To prevent pandemics, public health systems need to build the capacity for active surveillance for early detection of cases and to mobilize their health care coordination capacity, which would enable rapid actions. The idea is to contain the virus before it spreads — a battle we have lost in many higher-income countries in North America and Europe.
Nobody yet knows exactly how many COVID deaths will be visited upon LMICs, but there is little doubt that many were preventable.
Although the World Health Organization (WHO) has established pandemic preparedness plans for all countries, LMICs especially are not about to implement those plans with low resources. Implementing those plans and building preparedness before a pandemic starts may have prevented many deaths.
Health care workers from LMICs remind us that we shouldn’t speak only about COVID-19, without acknowledging other types of preventable deaths. The WHO estimates that globally there are between 250,000 and 500,000 annual influenza deaths, over 400,000 deaths from malaria, and 1.5 million deaths from tuberculosis. Moreover, developing countries also are in the midst of a global non-communicable diseases epidemic; people are dying from diabetes and heart disease.

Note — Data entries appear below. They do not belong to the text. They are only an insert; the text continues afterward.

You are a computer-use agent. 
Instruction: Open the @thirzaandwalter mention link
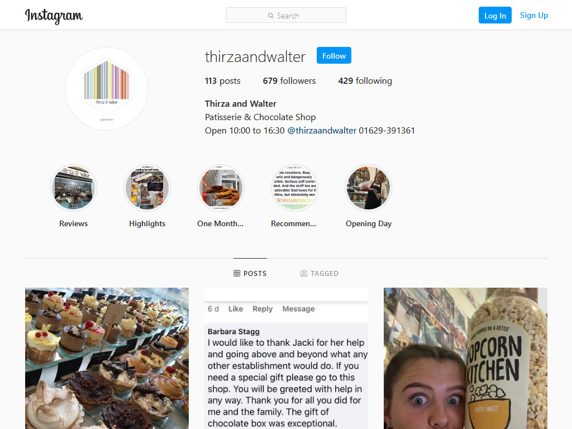pyautogui.click(x=322, y=131)
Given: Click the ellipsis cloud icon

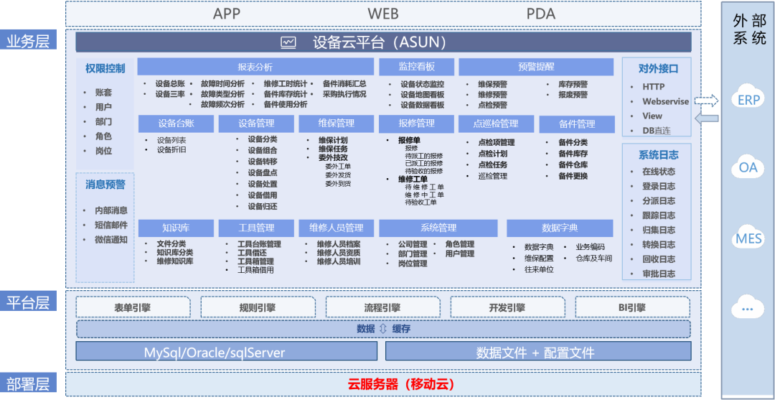Looking at the screenshot, I should [x=748, y=308].
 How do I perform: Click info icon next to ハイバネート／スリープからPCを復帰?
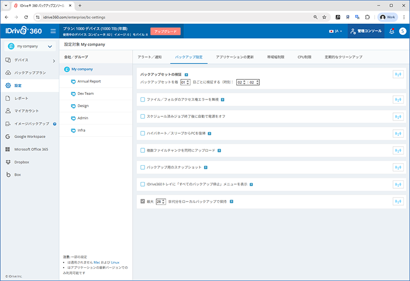tap(210, 133)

The key to addressing all these preventable deadly conditions is a strengthened public health system in LMICs. Of course, each of these diseases demands different treatments and different dimensions of health care systems. But the only way to provide cost-effective interventions on a large scale is through strong public health systems.

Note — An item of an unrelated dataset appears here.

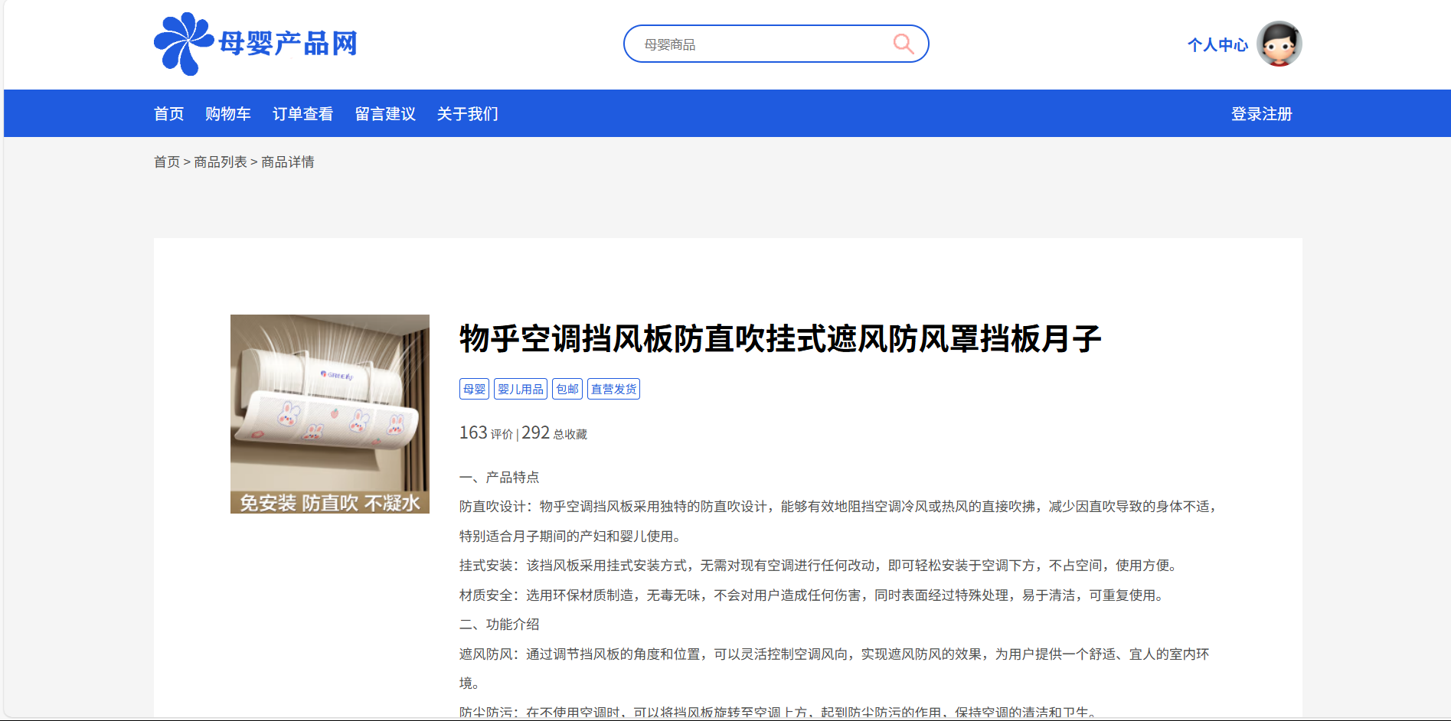Screen dimensions: 1451x721
Task: Click 登录注册 to sign in
Action: (x=1261, y=114)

Thus, the hope in LMICs for mitigation of the COVID-19 pandemic — and prevention of future pandemics and other preventable diseases — lies in smart humanitarian aid for public health strengthening and disease control. Recently, to fight COVID in LMICs, the United Nations launched a $2 billion fund and then called for a stunning 10 percent of global GDP, while the United States pledged $1.3 billion.
We should recall the example of President George W. Bush establishing the President’s Emergency Plan For AIDS Relief (PEPFAR) in 2003. Since its inception, PEPFAR has invested $90 billion, helped contain the global HIV epidemic, especially in Africa, and saved over 17 million lives. Many of the countries where PEPFAR remains are among the most vulnerable to COVID-19, so it is possible to leverage existing global health assets.
Pandemics are likely to occur more and with greater intensity in part because of travel and interconnectivity of population centers, as well as climate change. Ours is a world of nearly 4.6 billion airline passengers per year, including international flights that connect our countries and make global human-to-human viral transmission a certainty.
Even if the U.S. and other high-income countries manage to control the COVID-19 outbreak, if coronavirus rages on in LMICs it will again easily spread across borders and lead to repeated, and more deadly, outbreaks, as was the case with the 1918 Spanish flu.
From a cost-effectiveness perspective, world leaders should ask: What investment would be needed to adequately protect the world against COVID-19 and another pandemic? No doubt it’s a tiny percentage of the loss of economic activity and the ensuing burden on governments throughout the world.
Lastly, while strengthening public health systems, don’t focus just on one disease, but instead on many, communicable and non-communicable. This will represent the greatest return on investment.
Health care workers are pleading for us not to accept mass deaths from COVID-19 and other preventable diseases in LMICs as the “new normal.” Let’s stand with them and press our leaders to invest in strengthening public health systems and disease prevention in the world’s poorest countries.
Stevan Weine, M.D., a professor of psychiatry, is director of global medicine and director of the Center for Global Health at the University of Illinois, Chicago.
Bellur Prabhakar, a professor of microbiology and immunology, is senior associate dean for research in the College of Medicine at the University of Illinois, Chicago.